42 Moreover, we accept the ACCC's submission that, to the extent a comparison is required to assess the extent of the effect of the contravention, the logical comparison is between the position if there had been no attempt and the position if the attempt had succeeded. The primary Judge found that, in the absence of a non-competition clause, there was 'considerable opportunity' for NPP to compete with Visy and 'to make considerable inroads into Visy's customer base' and, by inference, that if no attempt had been made NPP would not have ceased its competitive activities. His Honour also found that NPP also lost the opportunity to negotiate an agreement without the relevant non-competition clause: see Penalty Judgment at [46]-[48]. We also accept the ACCC's submission that the appellants' submissions erroneously focus on the conduct of the victim (NPP) rather than on the contravening conduct of the appellants.
43 The ACCC further submitted that Visy's argument that Visy and NPP would not have negotiated an agreement without the non-competition clause was not put at the penalty hearing and, as such, should not be permitted to be pressed on appeal. In any event, the ACCC contended that although each draft agreement up until April 1997 contained a non-competition clause, that is a different issue from whether Visy would have negotiated an agreement without it.

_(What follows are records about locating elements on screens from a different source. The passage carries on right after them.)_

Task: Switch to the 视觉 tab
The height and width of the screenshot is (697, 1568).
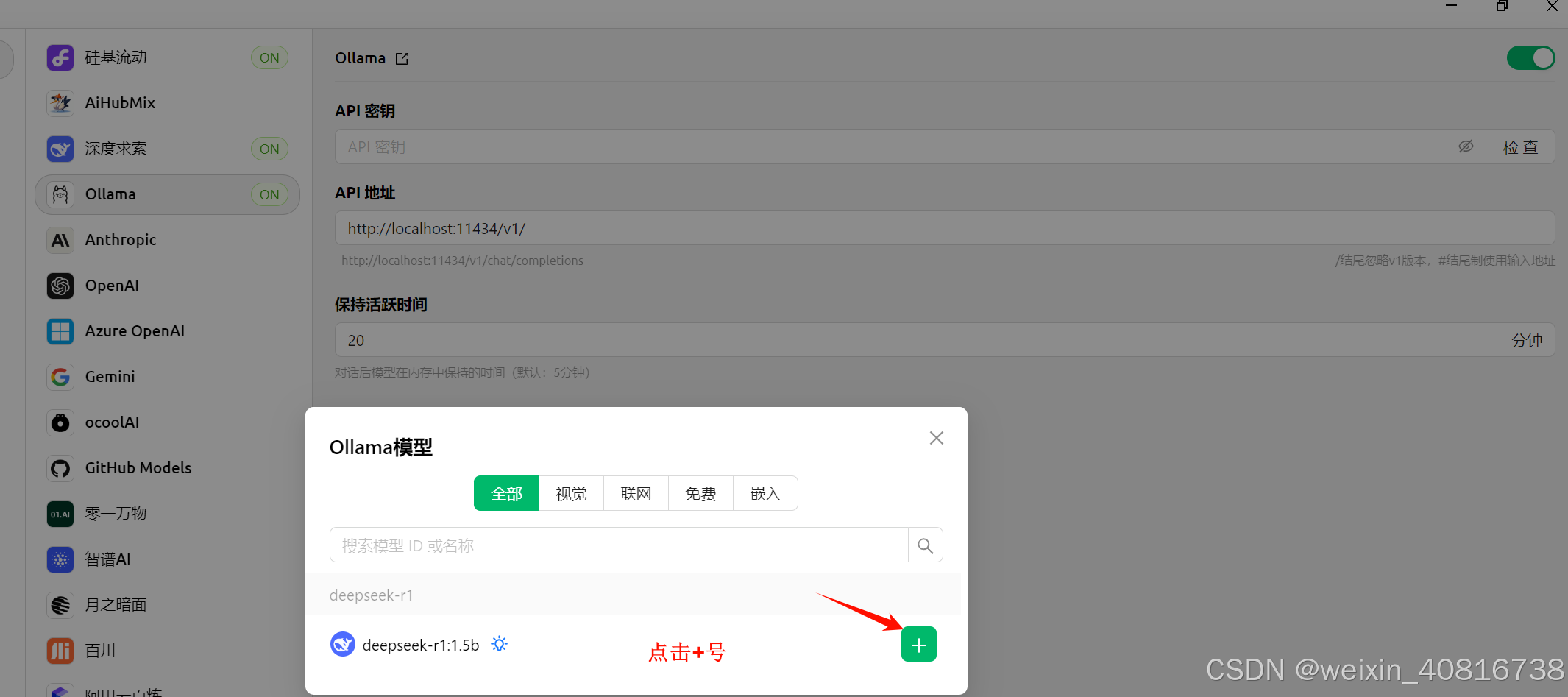Action: pos(571,493)
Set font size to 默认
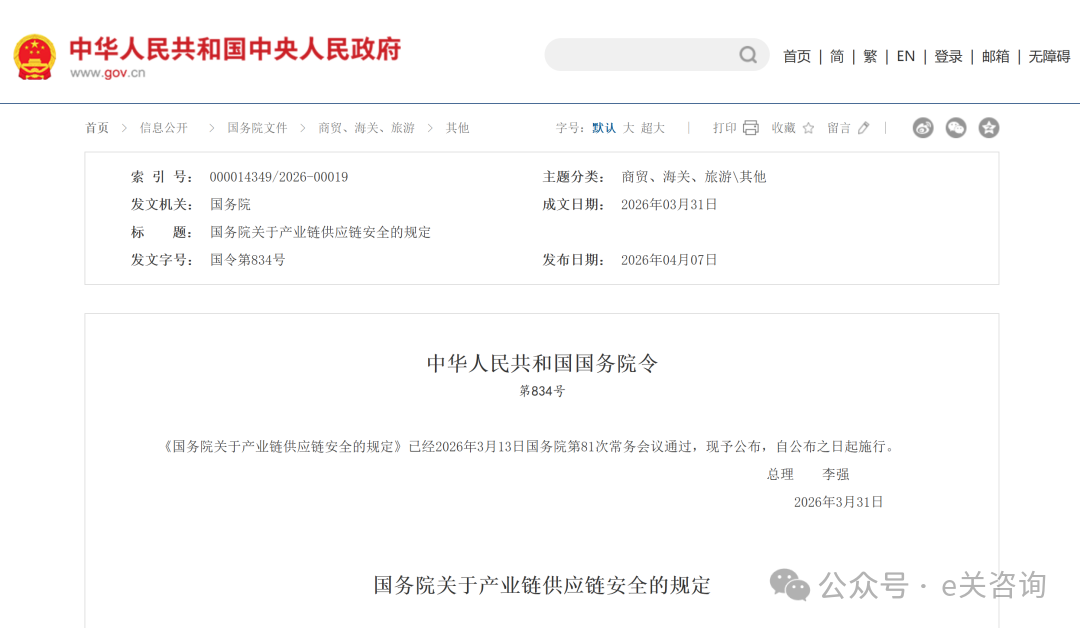The width and height of the screenshot is (1080, 628). tap(604, 128)
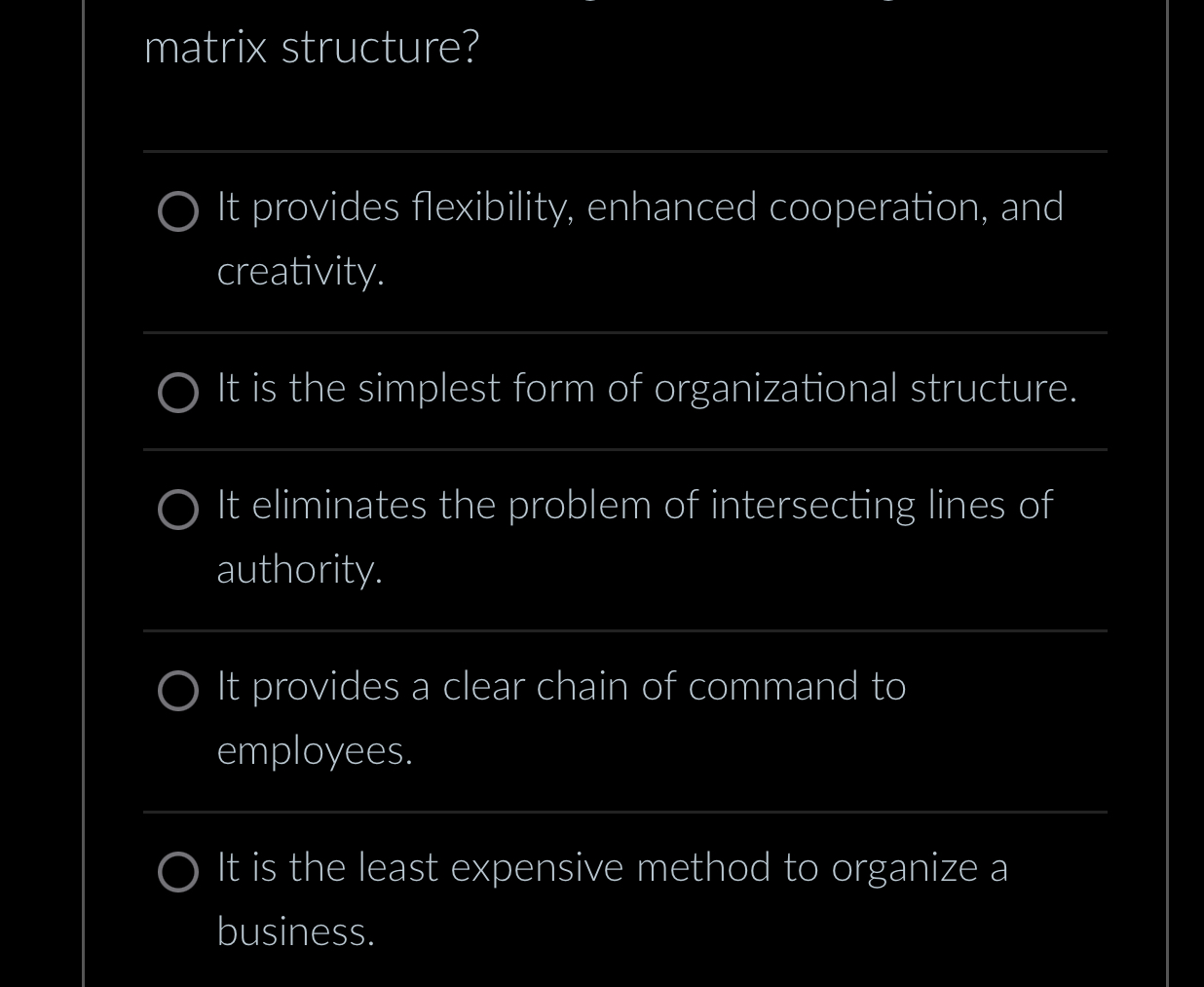
Task: Select the radio button for clear chain of command
Action: [178, 691]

44 As the ACCC pointed out, there was no evidence of a causal connection between Visy terminating the 1995 agreement and NPP ceasing business. As such, it was argued that the primary Judge was entitled to draw the inference that NPP would have continued to operate under a new agreement and as a consequence to conclude that, absent the appellants' conduct, NPP could have made inroads into Visy's customer base.
45 In respect of the primary Judge's finding that the conduct was not an 'isolated transaction', the appellants submitted that this characterisation misstates or overstates the extent of the conduct. According to the appellants, the relevant conduct occurred in the context of negotiations in respect of the dispute over the operation of the 1995 agreement. The conduct was said by the appellants to involve a single non-competition clause in a single proposed agreement between NPP and Visy. Thus, although the conduct continued over an extended period, the appellants contended that the conduct was an isolated transaction as the extended period merely reflected the length of time during which NPP and Visy sought to negotiate the single agreement. Whether it is more appropriate to view the contravening conduct as a single episode that extended over a period of time or a series of isolated incidents is, in our view, immaterial. On either view this factor is relevant to the assessment of penalties.